Scapholunate Ligament Injury. The scapholunate ligament (SCL) is the most commonly injured ligament in the wrist. This ligament connects the scaphoid and the lunate. There are four types of SCL injuries. Scapholunate dissociation is the most benign. This is usually caused by a FOOSH injury and forces the scaphoid radially. SCL injuries are a common complication of scaphoid and distal radius fractures.47 Patients with this injury clinically present similar to someone with a scaphoid fracture. PA radiographs reveal subtle signs that are indeed pathologic but often missed. The space between the scaphoid and the lunate is widened more than 3 mm (the "Terry Thomas sign") (see Figure 8), and pathologic rotation of the scaphoid reveals a ring representing the distal pole of the scaphoid bone (the "signet ring sign"). A better view can be obtained by having the patient make a fist and ulnar deviate the wrist while shooting the film to accentuate the space (the "clenched fist PA" view).48,49
Perilunate dislocation is the next category of SCL injury. (See Figure 9.) The mechanism is commonly a FOOSH injury, but usually requires a more significant force. Patients with this injury have severe wrist pain and significantly diminished flexion and extension of the wrist. Lateral radiographs are usually the best view for these injuries, revealing the capitate displaced dorsally with respect to the lunate, which remains articulated with the radius in its normal position. PA views show an overlap of the distal carpal row over the proximal carpal row. These injuries are usually associated with another carpal bone fracture.50
The third category of SCL injury involves a perilunate dislocation associated with a triquetral dislocation. The fourth, and most severe form, is a lunate dislocation, which is associated with the most complications. The lunate is the most commonly dislocated carpal bone, and this injury usually requires a significant force such as a fall from distance or a motor vehicle collision. Patients with this injury describe severe wrist pain and occasionally paresthesias to the thumb and forefinger. They exhibit marked restrictions of flexion and extension. The lateral view reveals the lunate displaced in the volar direction (the "spilled-teacup sign") and sometimes the capitate articulates with the distal radius. The PA view shows the lunate, which normally has a quadrangular configuration, in a more triangular configuration (the "piece-of-pie sign"). The lunate often encroaches on the carpal tunnel, causing median nerve compression. Lunate fractures are often associated with other fractures.
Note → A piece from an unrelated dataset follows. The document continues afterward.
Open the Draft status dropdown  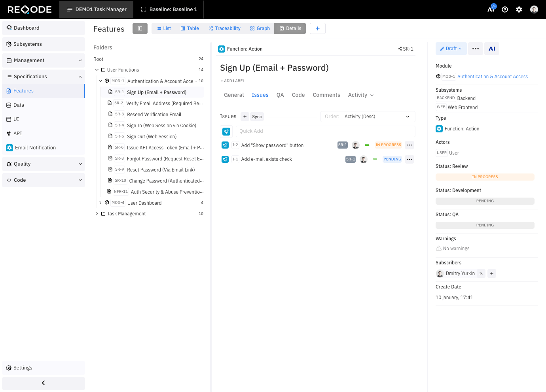point(451,49)
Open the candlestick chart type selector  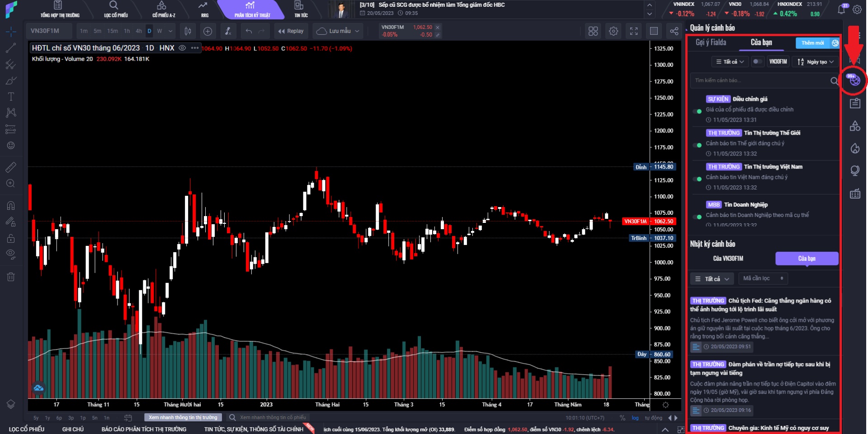click(188, 31)
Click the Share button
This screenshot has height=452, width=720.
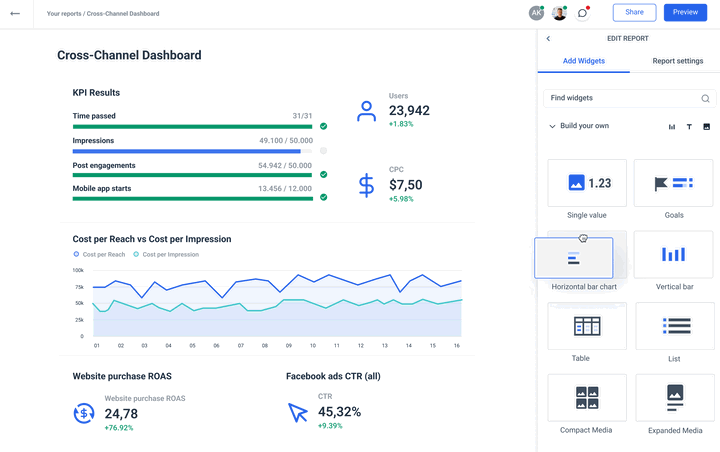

Many of these injuries are not amenable to closed reduction, with a failure rate of up to 60%. Success is more plausible with perilunate dislocations than with lunate dislocations.49 Open reduction/internal fixation is the most successful treatment modality for these injuries. Apply a volar splint and refer the patient to a hand specialist for urgent management. If the median nerve is involved, emergent hand specialist consultation is necessary for operative management to decompress the nerve space and repair the injury.49
Though hand and wrist injuries can be fraught with hidden dangers, a systematic examination and approach can avoid missing most injuries. Look for additional injuries if one injury is found. When in doubt, treat the patient conservatively and refer the patient to a hand surgeon.
(The authors extend their appreciation to Linda J. Kesselring, MS, ELS, technical editor/writer, Department of Emergency Medicine at the University of Maryland School of Medicine, for editorial assistance with the manuscript.)